Try it: Set down the entries once more, exactly as given.

The input:
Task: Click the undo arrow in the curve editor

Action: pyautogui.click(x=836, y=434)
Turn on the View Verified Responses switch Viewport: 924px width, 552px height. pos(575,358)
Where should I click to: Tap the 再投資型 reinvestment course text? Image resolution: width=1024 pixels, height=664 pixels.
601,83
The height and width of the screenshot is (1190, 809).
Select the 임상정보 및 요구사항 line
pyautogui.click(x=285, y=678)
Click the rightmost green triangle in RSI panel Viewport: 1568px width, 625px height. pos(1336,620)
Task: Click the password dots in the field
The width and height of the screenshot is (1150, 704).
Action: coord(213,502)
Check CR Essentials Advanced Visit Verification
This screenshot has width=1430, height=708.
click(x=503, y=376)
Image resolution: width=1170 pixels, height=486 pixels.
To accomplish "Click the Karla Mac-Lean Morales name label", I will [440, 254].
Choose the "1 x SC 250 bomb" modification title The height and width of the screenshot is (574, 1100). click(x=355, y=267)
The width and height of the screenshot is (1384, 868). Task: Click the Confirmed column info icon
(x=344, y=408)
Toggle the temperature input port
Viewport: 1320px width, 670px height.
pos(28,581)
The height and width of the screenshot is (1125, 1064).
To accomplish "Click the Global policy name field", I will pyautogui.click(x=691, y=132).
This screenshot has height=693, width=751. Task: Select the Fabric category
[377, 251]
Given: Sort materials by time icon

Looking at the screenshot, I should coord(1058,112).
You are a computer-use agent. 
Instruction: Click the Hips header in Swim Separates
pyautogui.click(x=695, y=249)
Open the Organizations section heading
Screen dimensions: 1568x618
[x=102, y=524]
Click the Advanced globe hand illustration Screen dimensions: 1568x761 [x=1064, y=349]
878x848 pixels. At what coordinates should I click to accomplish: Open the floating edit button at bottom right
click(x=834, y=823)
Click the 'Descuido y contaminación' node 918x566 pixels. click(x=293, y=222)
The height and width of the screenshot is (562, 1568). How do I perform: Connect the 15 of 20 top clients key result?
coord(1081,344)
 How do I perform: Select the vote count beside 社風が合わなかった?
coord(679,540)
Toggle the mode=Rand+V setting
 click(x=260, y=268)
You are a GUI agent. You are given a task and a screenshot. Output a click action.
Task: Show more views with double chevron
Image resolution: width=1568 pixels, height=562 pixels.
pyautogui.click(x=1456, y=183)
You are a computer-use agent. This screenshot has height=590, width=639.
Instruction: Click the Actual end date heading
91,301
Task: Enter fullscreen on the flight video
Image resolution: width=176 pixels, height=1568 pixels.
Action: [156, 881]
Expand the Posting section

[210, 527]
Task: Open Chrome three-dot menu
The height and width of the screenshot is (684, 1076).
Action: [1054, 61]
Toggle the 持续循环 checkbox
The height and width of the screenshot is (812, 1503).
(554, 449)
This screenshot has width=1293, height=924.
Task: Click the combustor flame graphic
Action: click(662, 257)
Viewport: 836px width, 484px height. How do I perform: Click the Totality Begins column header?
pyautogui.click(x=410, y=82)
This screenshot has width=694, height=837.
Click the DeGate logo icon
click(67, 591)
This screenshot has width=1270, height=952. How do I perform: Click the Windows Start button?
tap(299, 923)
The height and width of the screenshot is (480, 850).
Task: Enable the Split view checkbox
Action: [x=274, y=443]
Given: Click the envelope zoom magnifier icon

Output for this exercise:
Task: Click the undo arrow in the curve editor

Action: pyautogui.click(x=836, y=434)
Turn on the View Verified Responses switch Viewport: 924px width, 552px height. pos(575,358)
Where should I click to: Tap the 再投資型 reinvestment course text? Image resolution: width=1024 pixels, height=664 pixels.
601,83
The height and width of the screenshot is (1190, 809).
Select the 임상정보 및 요구사항 line
pyautogui.click(x=285, y=678)
Click the rightmost green triangle in RSI panel Viewport: 1568px width, 625px height. pos(1336,620)
Task: Click the password dots in the field
The width and height of the screenshot is (1150, 704).
Action: coord(213,502)
Check CR Essentials Advanced Visit Verification
This screenshot has width=1430, height=708.
click(x=503, y=376)
Image resolution: width=1170 pixels, height=486 pixels.
To accomplish "Click the Karla Mac-Lean Morales name label", I will [440, 254].
Choose the "1 x SC 250 bomb" modification title The height and width of the screenshot is (574, 1100). click(x=355, y=267)
The width and height of the screenshot is (1384, 868). Task: Click the Confirmed column info icon
(x=344, y=408)
Toggle the temperature input port
Viewport: 1320px width, 670px height.
pos(28,581)
The height and width of the screenshot is (1125, 1064).
To accomplish "Click the Global policy name field", I will pyautogui.click(x=691, y=132).
This screenshot has height=693, width=751. Task: Select the Fabric category
[377, 251]
Given: Sort materials by time icon

Looking at the screenshot, I should coord(1058,112).
You are a computer-use agent. 
Instruction: Click the Hips header in Swim Separates
pyautogui.click(x=695, y=249)
Open the Organizations section heading
Screen dimensions: 1568x618
[x=102, y=524]
Click the Advanced globe hand illustration Screen dimensions: 1568x761 [x=1064, y=349]
878x848 pixels. At what coordinates should I click to accomplish: Open the floating edit button at bottom right
click(x=834, y=823)
Click the 'Descuido y contaminación' node 918x566 pixels. click(x=293, y=222)
The height and width of the screenshot is (562, 1568). How do I perform: Connect the 15 of 20 top clients key result?
coord(1081,344)
 How do I perform: Select the vote count beside 社風が合わなかった?
coord(679,540)
Toggle the mode=Rand+V setting
 click(x=260, y=268)
You are a GUI agent. You are given a task and a screenshot. Output a click action.
Task: Show more views with double chevron
Image resolution: width=1568 pixels, height=562 pixels.
pyautogui.click(x=1456, y=183)
You are a computer-use agent. This screenshot has height=590, width=639.
Instruction: Click the Actual end date heading
91,301
Task: Enter fullscreen on the flight video
Image resolution: width=176 pixels, height=1568 pixels.
Action: [156, 881]
Expand the Posting section

[210, 527]
Task: Open Chrome three-dot menu
The height and width of the screenshot is (684, 1076).
Action: [1054, 61]
Toggle the 持续循环 checkbox
The height and width of the screenshot is (812, 1503).
(554, 449)
This screenshot has width=1293, height=924.
Task: Click the combustor flame graphic
Action: click(662, 257)
Viewport: 836px width, 484px height. How do I perform: Click the Totality Begins column header?
pyautogui.click(x=410, y=82)
This screenshot has width=694, height=837.
Click the DeGate logo icon
click(67, 591)
This screenshot has width=1270, height=952. How do I perform: Click the Windows Start button?
tap(299, 923)
The height and width of the screenshot is (480, 850).
Task: Enable the Split view checkbox
Action: [x=274, y=443]
Given: Click the envelope zoom magnifier icon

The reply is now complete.